• [Aim of the exercise]: Rewrite the items below, replacing "screenshot" with "screen capture" and keeping everything else the same. Leave the pictures out of your answer.

• [Document and screenshot pointing items]:
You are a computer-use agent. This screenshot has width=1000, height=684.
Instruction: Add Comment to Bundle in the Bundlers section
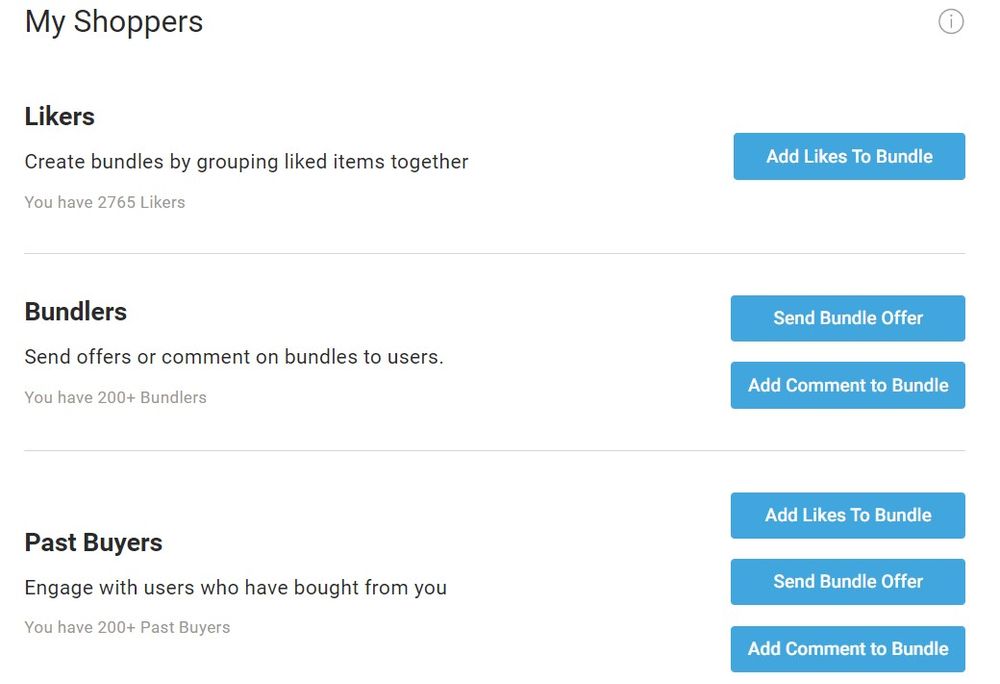click(847, 385)
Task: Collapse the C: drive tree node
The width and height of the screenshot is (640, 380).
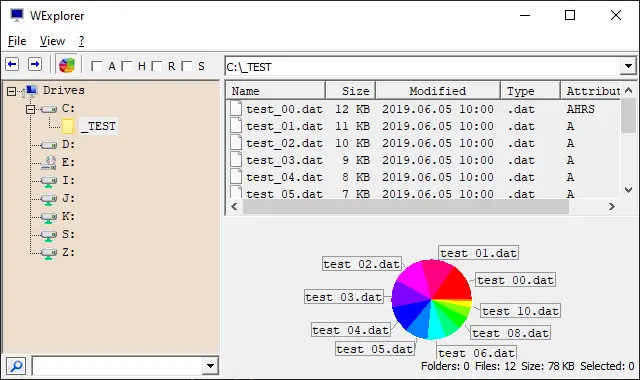Action: coord(30,109)
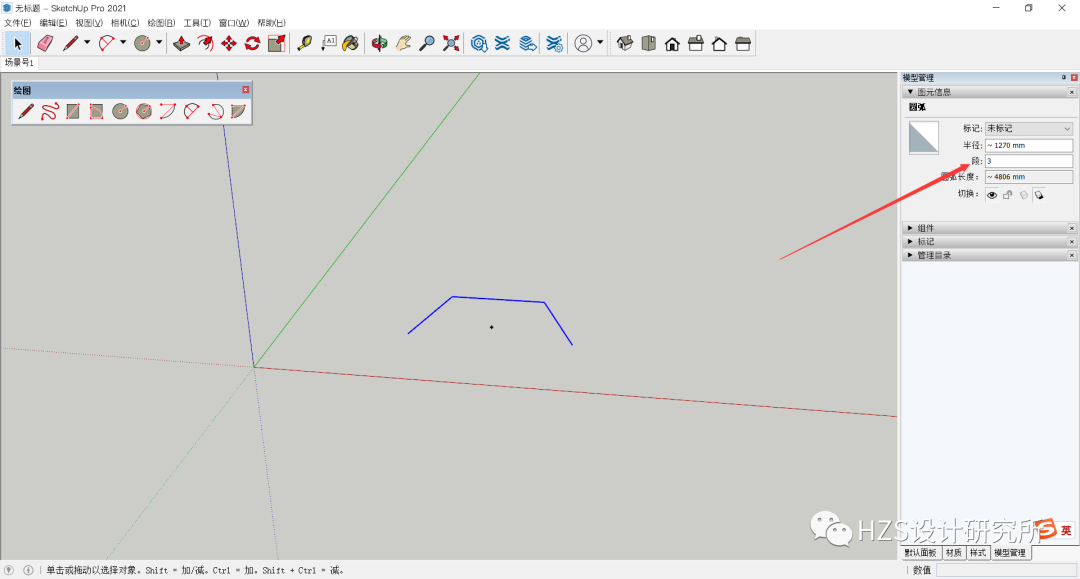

• [Complete response]:
You are a computer-use agent. This screen capture has width=1000, height=684.
Instruction: Add Comment to Bundle in the Bundlers section
click(847, 385)
Task: Collapse the C: drive tree node
The width and height of the screen capture is (640, 380).
Action: coord(30,109)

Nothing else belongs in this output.